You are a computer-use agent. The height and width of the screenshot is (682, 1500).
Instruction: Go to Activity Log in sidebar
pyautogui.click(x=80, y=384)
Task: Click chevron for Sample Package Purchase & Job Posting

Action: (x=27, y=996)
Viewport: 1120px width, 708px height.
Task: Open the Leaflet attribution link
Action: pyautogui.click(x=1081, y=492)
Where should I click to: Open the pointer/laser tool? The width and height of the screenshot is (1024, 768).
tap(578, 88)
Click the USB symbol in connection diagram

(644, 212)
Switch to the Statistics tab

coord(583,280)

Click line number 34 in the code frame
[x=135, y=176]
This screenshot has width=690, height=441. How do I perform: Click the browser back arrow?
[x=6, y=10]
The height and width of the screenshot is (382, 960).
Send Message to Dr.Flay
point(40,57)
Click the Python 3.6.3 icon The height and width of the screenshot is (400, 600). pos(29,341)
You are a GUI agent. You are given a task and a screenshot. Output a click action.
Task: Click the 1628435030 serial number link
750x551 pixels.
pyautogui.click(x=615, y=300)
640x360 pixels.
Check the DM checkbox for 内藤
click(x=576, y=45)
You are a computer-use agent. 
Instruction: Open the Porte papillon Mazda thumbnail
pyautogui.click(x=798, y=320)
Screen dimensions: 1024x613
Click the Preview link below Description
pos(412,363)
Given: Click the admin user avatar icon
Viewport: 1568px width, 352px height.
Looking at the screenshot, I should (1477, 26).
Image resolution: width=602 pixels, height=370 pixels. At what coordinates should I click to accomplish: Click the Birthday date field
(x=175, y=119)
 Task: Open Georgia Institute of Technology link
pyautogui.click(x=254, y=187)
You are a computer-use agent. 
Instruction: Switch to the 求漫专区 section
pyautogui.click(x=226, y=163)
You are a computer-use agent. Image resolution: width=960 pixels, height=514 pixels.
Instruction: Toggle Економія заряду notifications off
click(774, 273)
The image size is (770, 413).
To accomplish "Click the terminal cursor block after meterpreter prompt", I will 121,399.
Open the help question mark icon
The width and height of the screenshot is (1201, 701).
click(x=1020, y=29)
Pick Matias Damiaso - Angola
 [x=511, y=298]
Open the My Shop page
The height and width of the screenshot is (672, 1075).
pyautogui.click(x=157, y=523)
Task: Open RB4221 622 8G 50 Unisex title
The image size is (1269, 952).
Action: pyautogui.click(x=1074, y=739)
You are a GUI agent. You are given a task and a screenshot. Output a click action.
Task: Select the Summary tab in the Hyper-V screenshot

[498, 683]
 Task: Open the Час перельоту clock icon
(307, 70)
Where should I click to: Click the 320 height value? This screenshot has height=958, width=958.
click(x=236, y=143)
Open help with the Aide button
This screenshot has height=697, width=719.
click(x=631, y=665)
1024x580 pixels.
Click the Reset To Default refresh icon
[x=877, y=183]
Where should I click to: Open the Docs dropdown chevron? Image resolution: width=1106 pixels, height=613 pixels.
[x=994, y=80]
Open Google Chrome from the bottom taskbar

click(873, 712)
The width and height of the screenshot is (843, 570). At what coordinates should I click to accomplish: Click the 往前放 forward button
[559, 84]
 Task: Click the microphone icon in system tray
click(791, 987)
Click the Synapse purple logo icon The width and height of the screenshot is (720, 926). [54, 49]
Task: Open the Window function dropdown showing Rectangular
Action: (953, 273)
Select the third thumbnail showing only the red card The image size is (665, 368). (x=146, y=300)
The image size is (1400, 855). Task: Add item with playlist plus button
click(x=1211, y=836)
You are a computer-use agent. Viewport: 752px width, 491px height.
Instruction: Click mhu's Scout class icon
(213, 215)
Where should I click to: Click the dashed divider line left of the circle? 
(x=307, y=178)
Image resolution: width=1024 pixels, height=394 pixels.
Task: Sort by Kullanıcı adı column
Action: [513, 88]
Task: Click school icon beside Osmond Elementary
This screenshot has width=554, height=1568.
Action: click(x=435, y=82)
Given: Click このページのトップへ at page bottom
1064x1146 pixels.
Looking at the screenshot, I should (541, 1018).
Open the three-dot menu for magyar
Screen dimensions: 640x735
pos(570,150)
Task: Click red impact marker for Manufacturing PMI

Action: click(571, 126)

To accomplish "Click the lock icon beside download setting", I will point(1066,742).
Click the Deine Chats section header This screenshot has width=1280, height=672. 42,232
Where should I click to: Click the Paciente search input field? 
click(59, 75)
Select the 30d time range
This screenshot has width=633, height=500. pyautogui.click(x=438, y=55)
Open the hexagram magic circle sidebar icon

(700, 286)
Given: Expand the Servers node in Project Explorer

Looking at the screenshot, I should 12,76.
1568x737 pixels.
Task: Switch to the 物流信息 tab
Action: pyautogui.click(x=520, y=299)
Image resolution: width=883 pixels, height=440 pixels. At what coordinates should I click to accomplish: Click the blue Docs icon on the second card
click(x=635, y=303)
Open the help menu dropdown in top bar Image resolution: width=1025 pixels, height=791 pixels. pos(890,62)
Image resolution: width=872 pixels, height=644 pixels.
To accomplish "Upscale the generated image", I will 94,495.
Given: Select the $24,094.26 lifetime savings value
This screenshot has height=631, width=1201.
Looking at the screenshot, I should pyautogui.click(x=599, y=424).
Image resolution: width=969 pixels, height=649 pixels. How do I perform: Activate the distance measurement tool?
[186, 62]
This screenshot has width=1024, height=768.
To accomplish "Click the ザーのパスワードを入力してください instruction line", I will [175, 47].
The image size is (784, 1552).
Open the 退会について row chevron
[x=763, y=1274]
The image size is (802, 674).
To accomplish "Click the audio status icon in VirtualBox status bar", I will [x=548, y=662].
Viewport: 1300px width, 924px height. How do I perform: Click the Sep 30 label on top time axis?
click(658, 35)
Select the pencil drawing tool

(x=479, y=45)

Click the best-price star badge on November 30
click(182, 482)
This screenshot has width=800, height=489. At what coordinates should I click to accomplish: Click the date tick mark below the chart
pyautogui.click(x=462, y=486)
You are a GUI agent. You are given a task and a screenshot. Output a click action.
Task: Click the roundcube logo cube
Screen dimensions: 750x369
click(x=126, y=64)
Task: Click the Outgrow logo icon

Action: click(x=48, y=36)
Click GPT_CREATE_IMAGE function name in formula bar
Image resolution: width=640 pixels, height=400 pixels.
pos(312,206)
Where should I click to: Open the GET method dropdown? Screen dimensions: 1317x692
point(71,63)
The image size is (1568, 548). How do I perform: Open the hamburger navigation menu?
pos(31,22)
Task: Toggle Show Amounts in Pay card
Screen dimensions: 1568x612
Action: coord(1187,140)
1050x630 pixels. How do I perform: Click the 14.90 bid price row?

Task statement » Copy out the records once more. Match them exactly.

Answer below »
You are a computer-use agent. The height and width of the screenshot is (682, 1500).
Instruction: Go to Activity Log in sidebar
pyautogui.click(x=80, y=384)
Task: Click chevron for Sample Package Purchase & Job Posting

Action: (x=27, y=996)
Viewport: 1120px width, 708px height.
Task: Open the Leaflet attribution link
Action: pyautogui.click(x=1081, y=492)
Where should I click to: Open the pointer/laser tool? The width and height of the screenshot is (1024, 768).
tap(578, 88)
Click the USB symbol in connection diagram

(644, 212)
Switch to the Statistics tab

coord(583,280)

Click line number 34 in the code frame
[x=135, y=176]
This screenshot has width=690, height=441. How do I perform: Click the browser back arrow?
[x=6, y=10]
The height and width of the screenshot is (382, 960).
Send Message to Dr.Flay
point(40,57)
Click the Python 3.6.3 icon The height and width of the screenshot is (400, 600). pos(29,341)
You are a GUI agent. You are given a task and a screenshot. Output a click action.
Task: Click the 1628435030 serial number link
750x551 pixels.
pyautogui.click(x=615, y=300)
640x360 pixels.
Check the DM checkbox for 内藤
click(x=576, y=45)
You are a computer-use agent. 
Instruction: Open the Porte papillon Mazda thumbnail
pyautogui.click(x=798, y=320)
Screen dimensions: 1024x613
Click the Preview link below Description
pos(412,363)
Given: Click the admin user avatar icon
Viewport: 1568px width, 352px height.
Looking at the screenshot, I should (1477, 26).
Image resolution: width=602 pixels, height=370 pixels. At what coordinates should I click to accomplish: Click the Birthday date field
(x=175, y=119)
 Task: Open Georgia Institute of Technology link
pyautogui.click(x=254, y=187)
You are a computer-use agent. 
Instruction: Switch to the 求漫专区 section
pyautogui.click(x=226, y=163)
You are a computer-use agent. Image resolution: width=960 pixels, height=514 pixels.
Instruction: Toggle Економія заряду notifications off
click(774, 273)
The image size is (770, 413).
To accomplish "Click the terminal cursor block after meterpreter prompt", I will 121,399.
Open the help question mark icon
The width and height of the screenshot is (1201, 701).
click(x=1020, y=29)
Pick Matias Damiaso - Angola
 [x=511, y=298]
Open the My Shop page
The height and width of the screenshot is (672, 1075).
pyautogui.click(x=157, y=523)
Task: Open RB4221 622 8G 50 Unisex title
The image size is (1269, 952).
Action: pyautogui.click(x=1074, y=739)
You are a GUI agent. You are given a task and a screenshot. Output a click action.
Task: Select the Summary tab in the Hyper-V screenshot

[498, 683]
 Task: Open the Час перельоту clock icon
(307, 70)
Where should I click to: Click the 320 height value? This screenshot has height=958, width=958.
click(x=236, y=143)
Open help with the Aide button
This screenshot has height=697, width=719.
click(x=631, y=665)
1024x580 pixels.
Click the Reset To Default refresh icon
[x=877, y=183]
Where should I click to: Open the Docs dropdown chevron? Image resolution: width=1106 pixels, height=613 pixels.
[x=994, y=80]
Open Google Chrome from the bottom taskbar

click(873, 712)
The width and height of the screenshot is (843, 570). At what coordinates should I click to accomplish: Click the 往前放 forward button
[559, 84]
 Task: Click the microphone icon in system tray
click(791, 987)
Click the Synapse purple logo icon The width and height of the screenshot is (720, 926). [54, 49]
Task: Open the Window function dropdown showing Rectangular
Action: (953, 273)
Select the third thumbnail showing only the red card The image size is (665, 368). (x=146, y=300)
The image size is (1400, 855). Task: Add item with playlist plus button
click(x=1211, y=836)
You are a computer-use agent. Viewport: 752px width, 491px height.
Instruction: Click mhu's Scout class icon
(213, 215)
Where should I click to: Click the dashed divider line left of the circle? 
(x=307, y=178)
Image resolution: width=1024 pixels, height=394 pixels.
Task: Sort by Kullanıcı adı column
Action: [513, 88]
Task: Click school icon beside Osmond Elementary
This screenshot has width=554, height=1568.
Action: click(x=435, y=82)
Given: Click このページのトップへ at page bottom
1064x1146 pixels.
Looking at the screenshot, I should (541, 1018).
Open the three-dot menu for magyar
Screen dimensions: 640x735
pos(570,150)
Task: Click red impact marker for Manufacturing PMI

Action: click(571, 126)

To accomplish "Click the lock icon beside download setting", I will point(1066,742).
Click the Deine Chats section header This screenshot has width=1280, height=672. 42,232
Where should I click to: Click the Paciente search input field? 
click(59, 75)
Select the 30d time range
This screenshot has width=633, height=500. pyautogui.click(x=438, y=55)
Open the hexagram magic circle sidebar icon

(700, 286)
Given: Expand the Servers node in Project Explorer

Looking at the screenshot, I should 12,76.
1568x737 pixels.
Task: Switch to the 物流信息 tab
Action: pyautogui.click(x=520, y=299)
Image resolution: width=883 pixels, height=440 pixels. At what coordinates should I click to accomplish: Click the blue Docs icon on the second card
click(x=635, y=303)
Open the help menu dropdown in top bar Image resolution: width=1025 pixels, height=791 pixels. pos(890,62)
Image resolution: width=872 pixels, height=644 pixels.
To accomplish "Upscale the generated image", I will 94,495.
Given: Select the $24,094.26 lifetime savings value
This screenshot has height=631, width=1201.
Looking at the screenshot, I should pyautogui.click(x=599, y=424).
Image resolution: width=969 pixels, height=649 pixels. How do I perform: Activate the distance measurement tool?
[186, 62]
This screenshot has width=1024, height=768.
To accomplish "Click the ザーのパスワードを入力してください instruction line", I will [175, 47].
The image size is (784, 1552).
Open the 退会について row chevron
[x=763, y=1274]
The image size is (802, 674).
To accomplish "Click the audio status icon in VirtualBox status bar", I will [x=548, y=662].
Viewport: 1300px width, 924px height. How do I perform: Click the Sep 30 label on top time axis?
click(658, 35)
Select the pencil drawing tool

(x=479, y=45)

Click the best-price star badge on November 30
click(182, 482)
This screenshot has width=800, height=489. At what coordinates should I click to accomplish: Click the date tick mark below the chart
pyautogui.click(x=462, y=486)
You are a GUI agent. You are given a task and a screenshot. Output a click action.
Task: Click the roundcube logo cube
Screen dimensions: 750x369
click(x=126, y=64)
Task: Click the Outgrow logo icon

Action: click(x=48, y=36)
Click GPT_CREATE_IMAGE function name in formula bar
Image resolution: width=640 pixels, height=400 pixels.
pos(312,206)
Where should I click to: Open the GET method dropdown? Screen dimensions: 1317x692
point(71,63)
The image size is (1568, 548). How do I perform: Open the hamburger navigation menu?
pos(31,22)
Task: Toggle Show Amounts in Pay card
Screen dimensions: 1568x612
Action: coord(1187,140)
1050x630 pixels. How do I perform: Click the 14.90 bid price row?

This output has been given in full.